Tuesday, January 31, 2017

Nick Black - Deep Blue


Nick Black - Deep Blue 


There’s an amazing mix of power and beauty on Nick Black’s second album Deep Blue. He uses a lot of different instruments to achieve that effect, but the key elements on this release on his voice, guitar, horns, and keyboard color. His voice is placed up front in the mix, but the aforementioned contributions certainly play a crucial role in getting the song over for his target listeners. The guitar work never becomes too omnipresent – Black knows that overplaying in this soul and R&B style he co-opts will ultimately drag the music down and ends up in a creative dead end. There’s a sense of endless possibility surrounding Black’s music on this album and a feeling that he’s going for broke in attempt to take his work to another, higher level than before.  
His instincts for making Deep Blue work are obvious from the start. Songs like “Grownups” and “Ocean” show, in some ways, the two primary competing elements in the album’s songwriting character. Black alternates between straight ahead tributes to the longstanding traditions of R&B, blues, and soul music while still aiming to upend those traditions with a risky approach to time signatures, tempo changes, and dynamics. The ultimate result is that Black has managed the impressive task of recording a much more substantive work in multiple genres without ever finding himself beholden to following one or two particular sounds each time out. While “Falling in Life” might be a funk soul potpourri of tempo shifts and deep grooves, “D.I.Y.” has less physical intentions and instead looks to invoke mood and introspection throwing slowing things down, stripping things back. There are only a handful of moments on Deep Blue that you might deem outright blues and this song is one of them. “Only One Man” is much closer to mainstream AOR rock in the sense that it makes much more pronounced use of dynamics and constructions the song from the ground up with different, interlocking sections tied together by often dramatic transitions.  

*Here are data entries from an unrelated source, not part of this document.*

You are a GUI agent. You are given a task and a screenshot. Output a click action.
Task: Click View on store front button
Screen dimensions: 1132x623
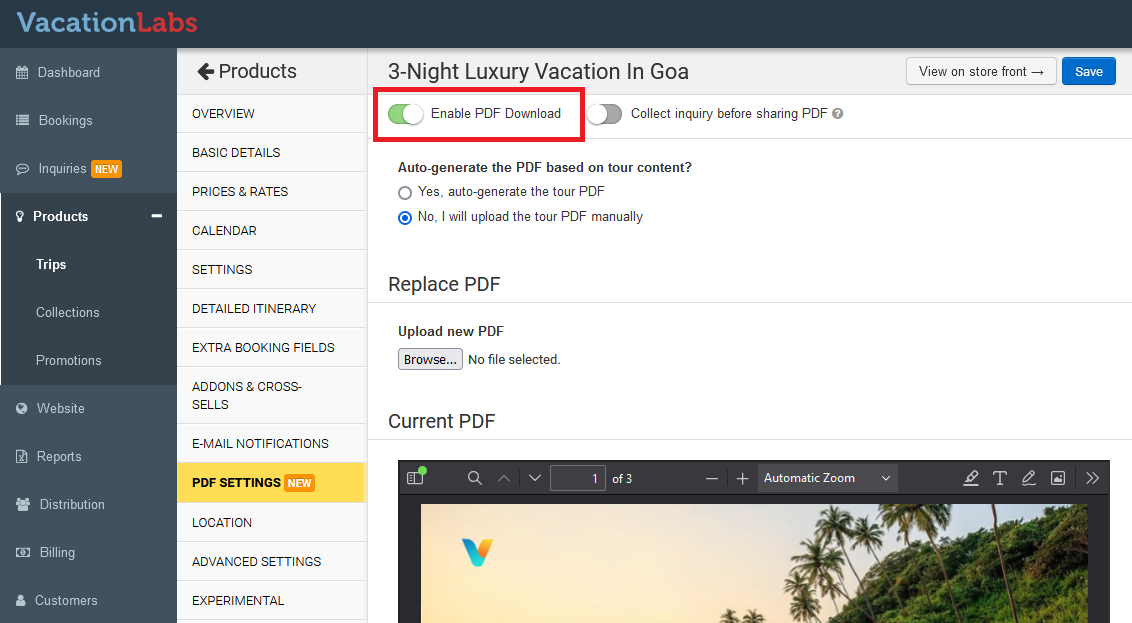980,71
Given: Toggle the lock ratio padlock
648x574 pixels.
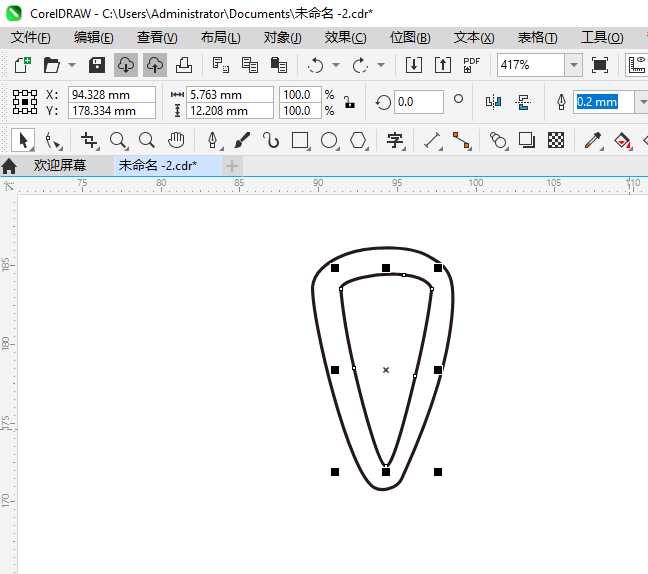Looking at the screenshot, I should point(348,102).
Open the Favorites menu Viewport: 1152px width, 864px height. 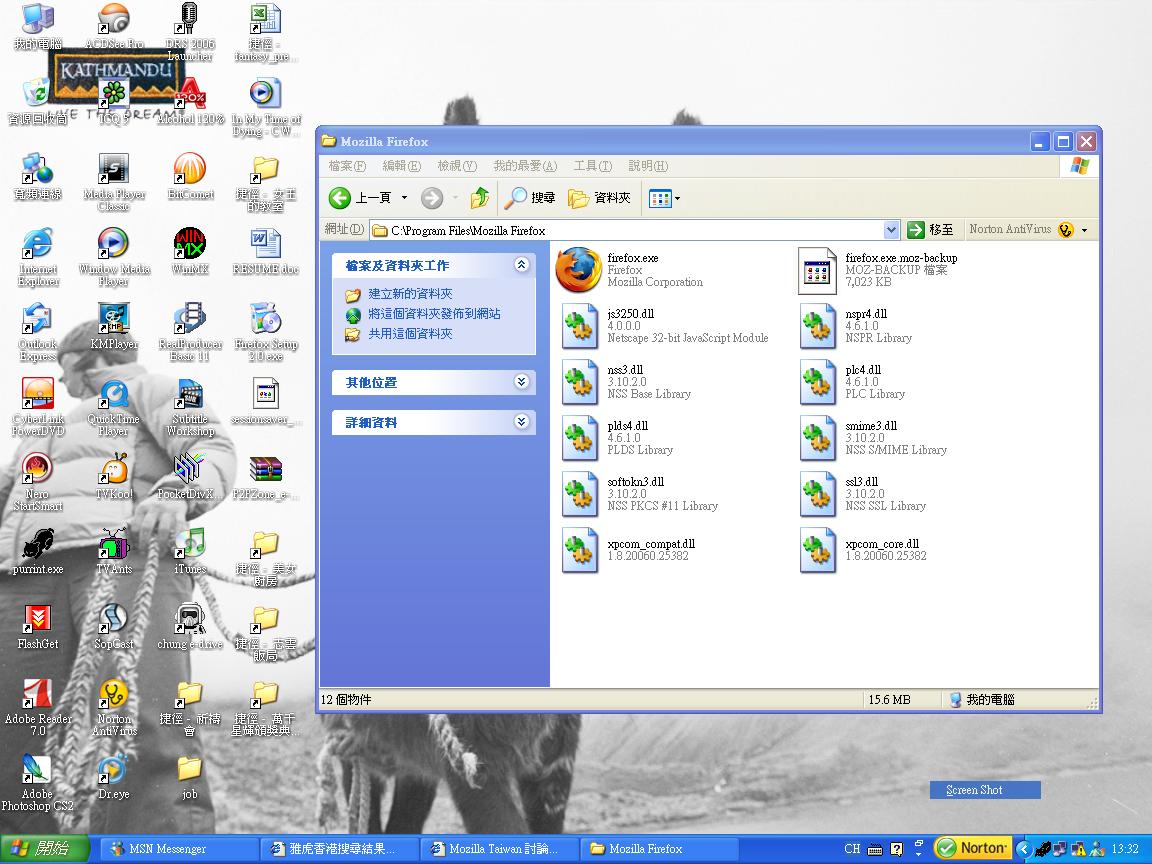(x=524, y=166)
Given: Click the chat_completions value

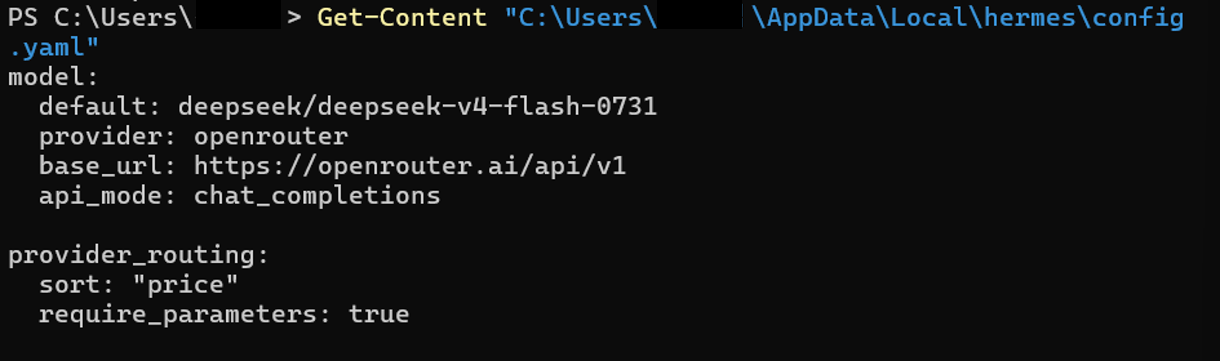Looking at the screenshot, I should (317, 195).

“The Worst You Can Do” is cut from similar cloth and arguably enjoys much more success. The choice of opening with Black and acoustic guitar makes quite a difference in setting mood compared to earlier and later tracks on Deep Blue and the theme continues throughout the enter song. “Reason to Stay”, instead, represents the second of Deep Blue’s all out bluesy tracks. This isn’t far removed from the classic four piece format popularized by people like Howlin’ Wolf’s band or later blues rock bands, but Black’s touch never gets that heavy musically and instead merely echoes it. “Don’t Leave Louise” is the second and, arguably again, most commercial of the album’s two ballads. This isn’t necessarily a bad thing. This is certainly the most imaginative and engaging of the two songs and, ironically, less studied. The naturalness that comes across will draw a lot of attention. It’s attention well deserved for a performer and album that’s sure to reassure and surprise many. To risk cliché, Nick Black is the real deal.